13 Feb The Opportunity Cost Formula That’ll Help You Make Optimal Marketing Decisions
As humans, we hate loss. In fact, losing something emotionally impacts us more than gaining something of the same value. We can get so loss-averse that we’ll take risks just to avoid a loss, like how we sometimes cling onto a stock that continues to plummet in value because we desperately want the price to magically shoot back up.
Needless to say, loss stings. And this rings especially true if you work in marketing. Allocating precious budget to the wrong campaigns or tools not only loses website visitors and leads, but it also wastes your spend — money that you’ll never get back again.
Fortunately, calculating the opportunity cost of each decision you make can help you separate the campaigns and tools that actually produce results from the ones that only burn cash.
To help you avoid wasting your budget and losing website visitors and leads, read on to learn what exactly an opportunity cost is and a formula for calculating it.
What Is an Opportunity Cost?
An opportunity cost is the benefit you sacrifice by choosing one alternative over another. For example, if you choose to allocate the last portion of your budget to Facebook advertising, and the next-best alternative is LinkedIn advertising, the opportunity cost of allocating budget to Facebook advertising is the loss of benefits you would’ve reaped if you allocated budget to LinkedIn advertising.
Opportunity Cost Formula
To calculate the opportunity cost of your chosen alternative, you need to predict the expected return on investment of each alternative and subtract the expected return on investment of your chosen alternative from the expected return on investment of the next-best alternative.
For example, if you expect an ROI of 50% from investing in Facebook ads and an ROI of 40% from investing in LinkedIn ads, the opportunity cost of investing in Facebook ads is -10 percentage points (40% – 50%). However, since the opportunity cost of investing in LinkedIn ads is 10 percentage points (50% – 40%), this choice would incur a higher opportunity cost than investing in Facebook ads.

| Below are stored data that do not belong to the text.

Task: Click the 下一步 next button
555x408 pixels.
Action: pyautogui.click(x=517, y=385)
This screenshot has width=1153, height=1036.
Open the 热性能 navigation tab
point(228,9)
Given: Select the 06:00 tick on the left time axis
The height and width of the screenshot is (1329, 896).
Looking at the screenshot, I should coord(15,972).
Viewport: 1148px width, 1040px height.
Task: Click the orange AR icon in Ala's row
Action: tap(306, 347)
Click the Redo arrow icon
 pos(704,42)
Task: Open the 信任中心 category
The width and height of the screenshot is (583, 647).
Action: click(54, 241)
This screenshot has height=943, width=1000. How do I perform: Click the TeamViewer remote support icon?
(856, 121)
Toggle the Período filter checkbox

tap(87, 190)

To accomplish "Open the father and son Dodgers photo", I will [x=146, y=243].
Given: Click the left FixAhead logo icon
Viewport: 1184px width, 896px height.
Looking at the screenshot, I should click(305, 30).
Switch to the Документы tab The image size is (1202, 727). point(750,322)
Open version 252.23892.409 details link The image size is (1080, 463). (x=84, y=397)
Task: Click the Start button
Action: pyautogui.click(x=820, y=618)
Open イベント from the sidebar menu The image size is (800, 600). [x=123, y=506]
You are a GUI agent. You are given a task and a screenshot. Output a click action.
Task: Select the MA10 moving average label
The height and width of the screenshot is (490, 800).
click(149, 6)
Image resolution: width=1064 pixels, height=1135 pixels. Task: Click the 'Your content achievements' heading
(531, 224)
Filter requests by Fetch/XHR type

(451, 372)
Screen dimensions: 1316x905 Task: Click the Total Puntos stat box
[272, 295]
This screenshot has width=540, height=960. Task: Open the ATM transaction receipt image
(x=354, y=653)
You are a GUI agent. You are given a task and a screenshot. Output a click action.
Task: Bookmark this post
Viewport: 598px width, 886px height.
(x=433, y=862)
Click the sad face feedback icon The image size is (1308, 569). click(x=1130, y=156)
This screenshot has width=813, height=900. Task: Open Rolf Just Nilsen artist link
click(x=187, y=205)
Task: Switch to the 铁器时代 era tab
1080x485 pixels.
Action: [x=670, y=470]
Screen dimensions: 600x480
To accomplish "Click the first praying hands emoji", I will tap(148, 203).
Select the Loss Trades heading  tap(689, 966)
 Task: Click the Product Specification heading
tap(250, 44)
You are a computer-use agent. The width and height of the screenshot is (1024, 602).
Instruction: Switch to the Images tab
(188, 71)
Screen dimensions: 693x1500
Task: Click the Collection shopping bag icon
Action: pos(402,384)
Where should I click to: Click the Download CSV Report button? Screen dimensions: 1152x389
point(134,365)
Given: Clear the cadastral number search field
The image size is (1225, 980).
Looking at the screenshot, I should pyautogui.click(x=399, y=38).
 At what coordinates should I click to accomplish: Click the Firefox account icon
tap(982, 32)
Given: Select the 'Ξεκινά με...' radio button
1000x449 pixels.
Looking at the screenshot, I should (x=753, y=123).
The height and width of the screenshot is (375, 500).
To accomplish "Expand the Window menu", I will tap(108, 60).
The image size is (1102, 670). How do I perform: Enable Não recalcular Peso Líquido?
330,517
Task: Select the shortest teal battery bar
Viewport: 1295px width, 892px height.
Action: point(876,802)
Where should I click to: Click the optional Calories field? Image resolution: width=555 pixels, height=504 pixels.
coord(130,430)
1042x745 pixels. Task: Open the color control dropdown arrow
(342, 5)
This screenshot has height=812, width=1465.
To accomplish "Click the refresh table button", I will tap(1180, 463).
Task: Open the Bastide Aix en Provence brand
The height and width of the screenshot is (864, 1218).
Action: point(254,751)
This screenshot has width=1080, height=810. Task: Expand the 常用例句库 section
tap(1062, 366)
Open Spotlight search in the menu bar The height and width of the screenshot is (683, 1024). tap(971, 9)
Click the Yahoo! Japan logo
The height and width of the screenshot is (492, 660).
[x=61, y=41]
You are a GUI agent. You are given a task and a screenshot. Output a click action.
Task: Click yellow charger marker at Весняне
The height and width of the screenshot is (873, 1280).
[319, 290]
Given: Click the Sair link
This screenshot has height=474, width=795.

We can then conclude that allocating budget to Facebook ads would be the better option.
If you need help calculating return on investment, the formula is ((Gain on investment – cost of investment)/cost of investment)
There’s an opportunity cost for not calculating your opportunity cost.
No marketer wants to squander their budget and lose business because they made an avoidable decision. But if you really want to bypass this type of loss and make the smart choice, consider getting analytical and calculating every one of your decisions’ opportunity cost. Otherwise, you might actually squander your budget and lose business — and there’s nothing you can do about it.